My friend Emily fell in love with Jimmy Santiago Baca's poetry, and as is her custom when such things happen, she wrote him to tell him about it.

He wrote back.

Thus began a long and fruitful correspondence. He had started a foundation to bring literacy programs to prisons. She helped edit an anthology of prisoner's writing. She even invited me to write a crit of one of the pieces. My mother, a poet herself, wrote one too.

In all the time Emily has talked about Baca, I never read any of his work. I read the interviews she emailed me. I visited his site. I checked out his bio. But somehow I never read a poem or story.

So when Emily arranged for Baca to come to RI for a series of readings and workshops, I decided to go check him out myself.

I arrived at the reading at AS220 late. I was coming from a meeting and slipped in the back of the room and sat on the floor.

Jimmy read 3 poems and told stories between them. He is a great story teller. His poems are stories, too, drawing you deeply into the emotional core of what he is talking about. He read one, El Gato, about a man who saw hope and love and need in his infant daughter and at that moment turned from a life of violence and despair. I was breathless hearing this poem. The hope of the world is contained in this poem.

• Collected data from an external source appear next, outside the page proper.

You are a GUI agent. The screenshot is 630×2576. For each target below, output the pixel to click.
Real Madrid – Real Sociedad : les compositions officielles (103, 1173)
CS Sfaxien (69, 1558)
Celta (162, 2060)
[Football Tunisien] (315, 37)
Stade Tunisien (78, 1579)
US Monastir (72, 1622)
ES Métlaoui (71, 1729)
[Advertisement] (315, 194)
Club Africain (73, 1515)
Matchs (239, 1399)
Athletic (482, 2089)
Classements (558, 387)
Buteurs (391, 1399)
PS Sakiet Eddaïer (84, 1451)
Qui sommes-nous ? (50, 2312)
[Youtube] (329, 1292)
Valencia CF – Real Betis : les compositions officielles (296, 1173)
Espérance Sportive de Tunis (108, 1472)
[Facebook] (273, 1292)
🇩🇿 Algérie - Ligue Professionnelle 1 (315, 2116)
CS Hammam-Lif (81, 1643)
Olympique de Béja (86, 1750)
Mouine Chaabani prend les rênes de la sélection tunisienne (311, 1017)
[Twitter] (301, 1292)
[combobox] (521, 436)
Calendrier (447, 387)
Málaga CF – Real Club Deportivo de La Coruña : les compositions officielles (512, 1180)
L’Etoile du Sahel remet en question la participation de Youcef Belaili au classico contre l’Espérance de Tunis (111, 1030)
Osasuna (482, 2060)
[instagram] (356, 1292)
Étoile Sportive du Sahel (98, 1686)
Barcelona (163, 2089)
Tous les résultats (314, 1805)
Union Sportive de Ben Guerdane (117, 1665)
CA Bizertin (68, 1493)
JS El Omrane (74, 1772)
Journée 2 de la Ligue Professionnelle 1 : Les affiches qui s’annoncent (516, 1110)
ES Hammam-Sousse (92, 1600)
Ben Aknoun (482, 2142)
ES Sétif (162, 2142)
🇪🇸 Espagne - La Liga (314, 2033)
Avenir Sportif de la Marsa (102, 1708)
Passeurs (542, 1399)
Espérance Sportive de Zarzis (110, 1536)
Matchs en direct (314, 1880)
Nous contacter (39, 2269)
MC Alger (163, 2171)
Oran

Afterwards, Emily invited me to join them for a late supper and I almost didn't go, but at the last minute, said yes.

I sat next to Jimmy and spent the next hour or so listening to him telling stories about his life. Emily laughed afterwards about the look on my face as I listened. I don't know what I looked like, but I know how I felt. I hung on every word. All I kept thinking was, this guy is a miracle. This guy's life is a miracle. God has pulled him from the abyss and I am sitting here, in a restaurant in Providence, witnessing a miracle of God's love.

What is the miracle? If you read Jimmy's bio, you learn that his life was shit. Prison, drugs, a completely dysfunctional family. It was bad. Like, so bad you can't imagine how anyone can drag themselves out of it, bad. Hearing him talk about his past was bizarre. The stories made my hair stand on end... and yet, there he was, this beautiful spirit. This big LOVE. This man who wants to help people who are desperate. This crazy-talented writer.

I think only God can pull off a transformation like that. I felt like I was sitting next to a miracle and it made me want to fall to my knees in gratitude.

I cried in the car on the way home. I thanked God in my prayers. I spent the next day in a fog.

At dinner, I told Jimmy that I think there are sometimes defining moments of transformation in our lives. That if we live a life open to them, these moments can change us forever.

There have been a few of these for me.

In every case, I suspected that something big was happening, but I didn't know exactly what. I suspected these moments had meaning far beyond what I could discern. That they were signs of some huge shift.

Now I add one more:

The night I had dinner with Jimmy Santiago Baca.